The only economic advice I follow is that of Sir Francis Bacon. Francis Bacon was an Englishman who achieved high office in England in the Seventeenth Century. He said:
Money, like manure, does no good till it is spread
(Of Seditions and Troubles)
Will always listen to what Buffet has to say. Lynch is a legend and you really can’t knock his performance, though I think his portfolio was a little large. Jesse Livermore’s “How to Trade in Stocks” is on my Amazon List. I have already read “Reminiscences of a Stock Operator”. It is one of my all time favorites. Any other book recommendations are welcome.
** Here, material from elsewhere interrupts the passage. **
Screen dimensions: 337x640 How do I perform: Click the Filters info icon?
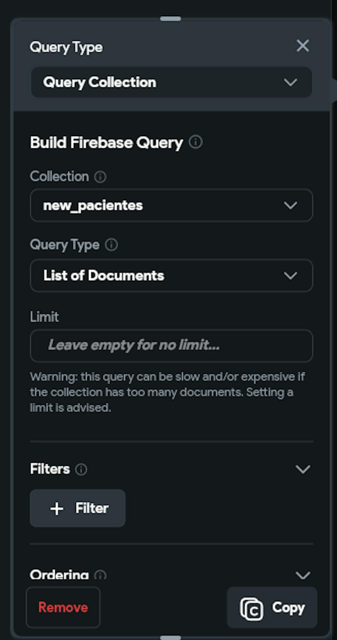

Buffettology: The Previously Unexplained Techniques That Have Made Warren Buffett The World’s Most Famous Investor by Mary Buffett
One Up on Wall Street by Peter Lynch
Crossing the Chasm: Marketing and Selling Disruptive Products to Mainstream Customers by Geoffrey A. Moore
Reinventing the Bazaar: A Natural History of Markets by John McMillan
Where Are the Customers’ Yachts?: or A Good Hard Look at Wall Street by Fred Schwed
Complexity: The Emerging Science at the Edge of Order and Chaos by M. Mitchell Waldrop
While not about investing it is a very interesting and entertaining book about how the world works. If interested, look for books and lectures by Stuart Kauffman, my favorite Complexity scientist
At Home in the Universe: The Search for the Laws of Self-Organization and Complexity by Stuart Kauffman
To read the Brian Arthur’ article turn off javascript
That should keep you busy!
The Captain
o o o o o o o o o o o o o o o o o o o o o o o o o o
Thanks, I can knock one of the list as I already read Mary Buffet’s book. I owned One Up on Wall Street in college but never finished it. I will check out the rest. Have you read The Signal and Noise (Nate Silver), Thinking Fast and Slow (Kahneman), or Mastering the Market Cycles (Howard Marks)? All great reads.